Income Effect: For certain households, being able to buy cheap cereals will free up money to purchase other foods such as milk, fruits, eggs, meat etc.
Substitution Effect: For the other households, having other dominating consumption needs, money saved by purchasing subsidized cereals would be devoted to those needs and would be diverted from food expenditure.
Tit-bits:
According to the Global Nutrition Report 2017, India is facing a serious burden of undernutrition, which shows that more than half the women of reproductive age in the country suffer from anaemia.
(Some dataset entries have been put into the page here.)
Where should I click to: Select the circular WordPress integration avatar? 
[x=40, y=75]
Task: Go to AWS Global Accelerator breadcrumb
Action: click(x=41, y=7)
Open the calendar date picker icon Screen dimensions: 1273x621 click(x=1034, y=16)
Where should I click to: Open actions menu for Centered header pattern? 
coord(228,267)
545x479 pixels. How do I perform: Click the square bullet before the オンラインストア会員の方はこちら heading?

Public Distribution System
PDS in India is perhaps the largest distribution network of its type in the world. It is an Indian food Security System for the poor people established by the Government of India under the Ministry of Consumer Affairs, Food and Public Distribution. While the Central government is responsible for procurement, storage, transportation and bulk allocation of food grains, the State governments hold the responsibility for distributing the same to the consumer through the established network of Fair Price Shops. Major commodities distributed include wheat, rice, sugar and kerosene.
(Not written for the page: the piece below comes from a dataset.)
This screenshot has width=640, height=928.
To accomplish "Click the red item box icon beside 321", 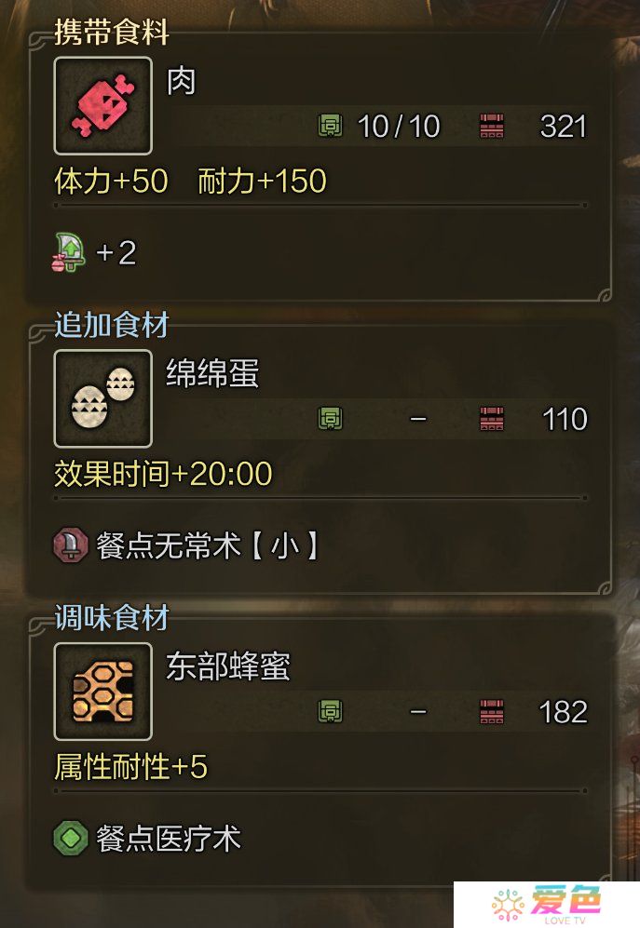I will pos(492,126).
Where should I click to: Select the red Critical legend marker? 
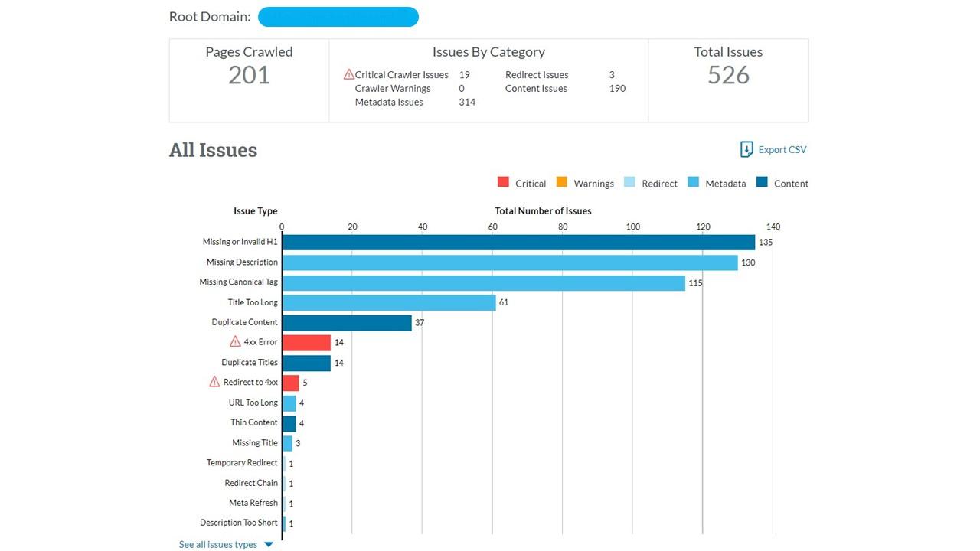505,183
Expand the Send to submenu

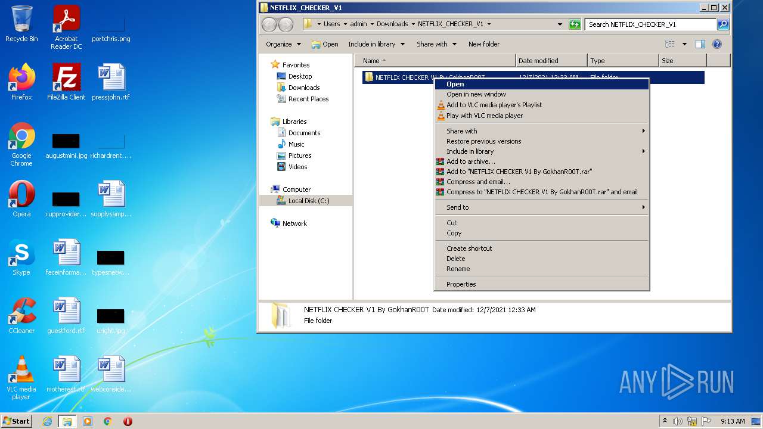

The PDS was envisaged as a means of dealing with nutritional deficiency. It was launched as a universal programme in the context of food shortages during the early years after Independence. Since it was widely criticised for its urban bias, it was subsequently streamlined through the launch of Targeted PDS (TDPS) in June 1997, which aimed at providing very poor families access to food grains at reasonably low costs.
Coverage of TDPS
PDS cards are ubiquitous with households that do not own any card declining from 19% to 14% of the total households between 2004-05 and 2011-12. Although BPL and AAY card holders come from the poorer sections of the society, this concordance is not perfect. The use of the consumption-based poverty line cut-off suggested by the Tendulkar Comiittee indicates that only 29% of the BPL cardholders are poor while 71% are not poor. In contrast, about 13% of the APL cardholders are poor while 87% are not poor. Thus, many non-poor have BPL cards while some of the por are excluded from the ownership of BPL cards.
Targeting Efficiency
While Exclusion Errors in PDS targeting have declined, inclusion errors have increased. However, both the errors remain high. This change could be attributed to a decrease in the poverty levels as well as a slight increase in the number of cards being distributed to the whole population.
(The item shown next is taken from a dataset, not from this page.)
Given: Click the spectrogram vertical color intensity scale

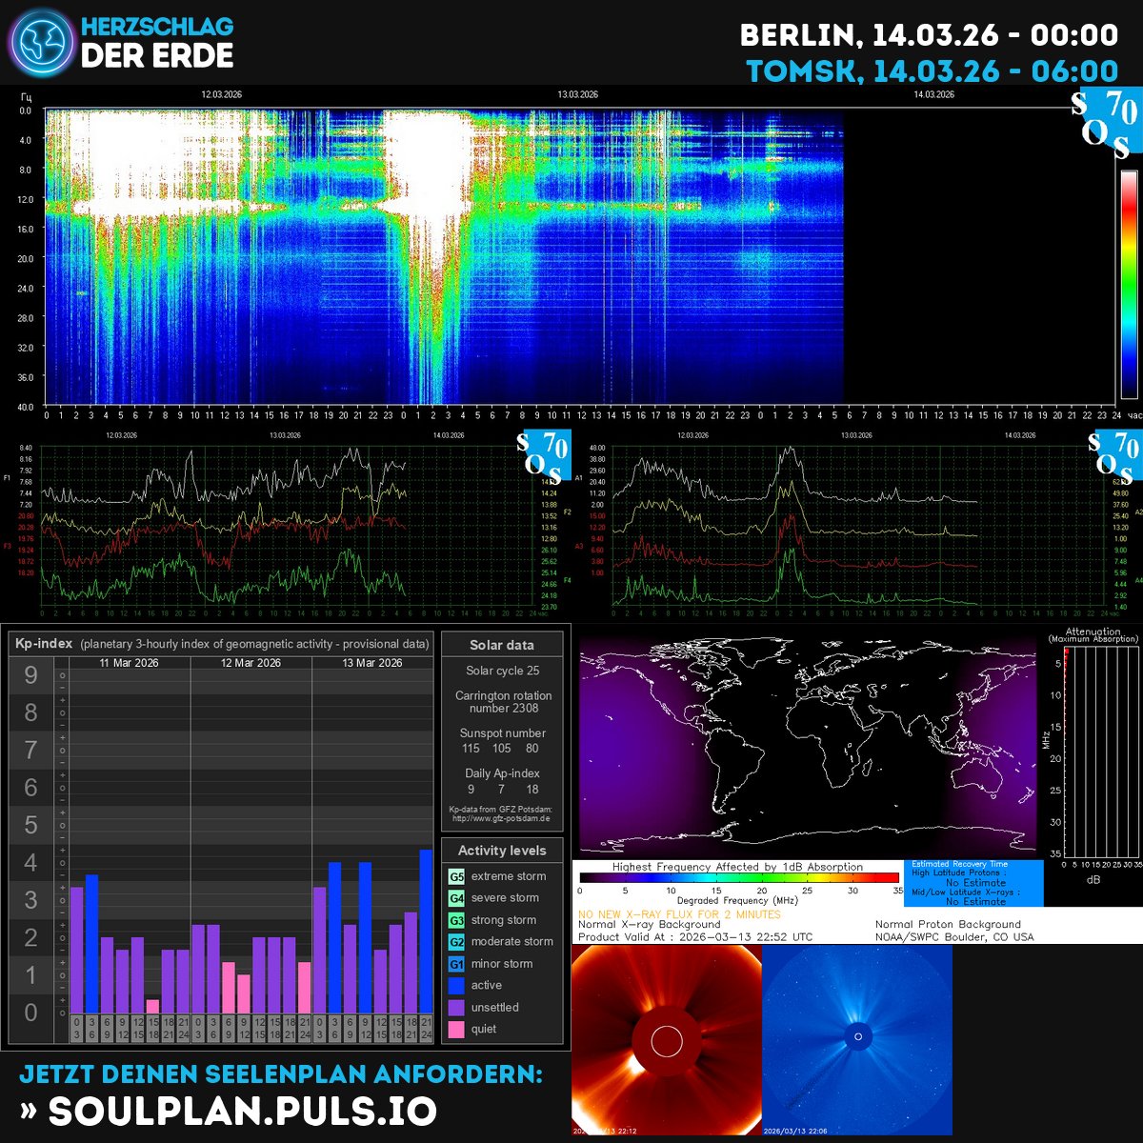Looking at the screenshot, I should coord(1129,284).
Role of Below Poverty Line and Antyodaya Anna Yojana subsidies in Shaping Food Expenditure
Application of the Propensity Score Matching (PSM) techniques show that at any given income level, households with BPL/AAY cards are more likely to buy cereals from PDS shops than those with APL cards. Rising incomes lead to greater dietary diversification for households without BPL cards than the matched households with BPL cards.
National Food Security Act, 2013
The National Food Security Act (NFSA) was enacted by the Government in the year 2013 to provide food and nutritional security in human life cycle approach, by ensuring access to adequate quantity of quality food at affordable prices to people to live a life with dignity.
The Act inter alia entitles upto 75% of rural population and upto 50% of the urban population for receiving subsidized foodgrains under TDPS, thus covering about 2/3rd of the population.
Eligible household comprise of priority households and AAY households. Persons belonging to priority households are entitled to receive 5kg of foodgrains per person per month at subsidized prices. AAY households, which constitute the poorest of the poor, would continue to receive 35 kg food grains per household per month
The PDS needs to be effectively monitored and there is a need to explore the possibility of introducing innovative ideas such as smart cards, food credit/debit cards, food stamps and decentralised procurement, to eliminate hunger and make food available to the poor wherever they may be in a cost effective manner.